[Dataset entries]
- Opening Delimiter -

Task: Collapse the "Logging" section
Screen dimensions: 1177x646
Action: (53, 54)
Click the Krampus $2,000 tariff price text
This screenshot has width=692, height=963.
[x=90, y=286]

- Closing Delimiter -
- Opening Delimiter -

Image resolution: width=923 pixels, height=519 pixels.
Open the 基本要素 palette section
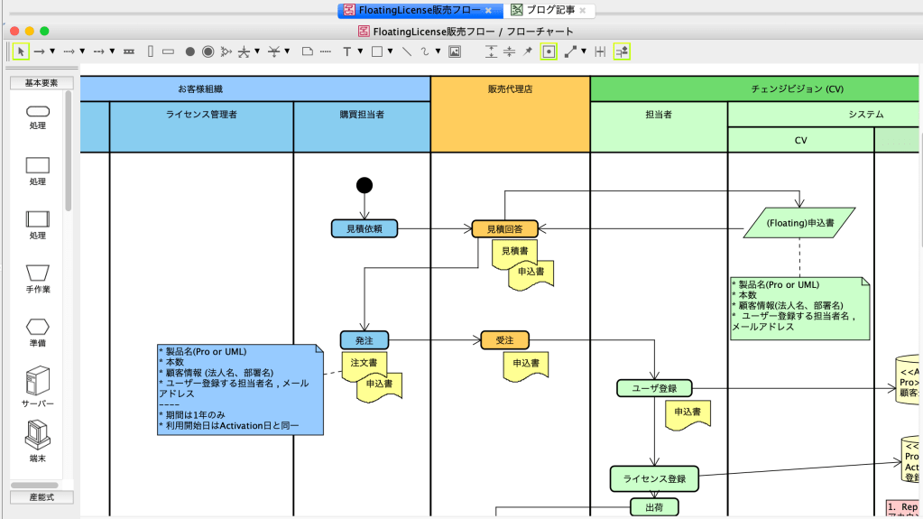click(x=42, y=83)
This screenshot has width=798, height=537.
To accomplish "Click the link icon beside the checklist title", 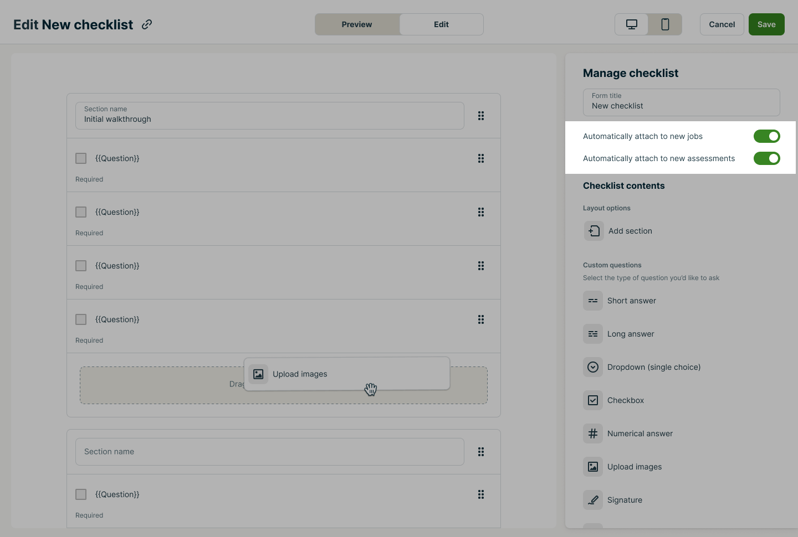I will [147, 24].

- Closing Delimiter -
- Opening Delimiter -

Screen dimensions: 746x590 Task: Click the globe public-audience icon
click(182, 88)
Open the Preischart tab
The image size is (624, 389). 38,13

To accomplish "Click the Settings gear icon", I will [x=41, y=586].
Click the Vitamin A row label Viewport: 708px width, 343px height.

- Closing Delimiter -

> Required work
All lines above from the one containing "Screen dimensions: 746x590" to the one containing "Click the Vitamin" must be repeated exactly, both lines included, and no others.

> Response to this task
Screen dimensions: 746x590 Task: Click the globe public-audience icon
click(182, 88)
Open the Preischart tab
The image size is (624, 389). 38,13

To accomplish "Click the Settings gear icon", I will [x=41, y=586].
Click the Vitamin A row label Viewport: 708px width, 343px height.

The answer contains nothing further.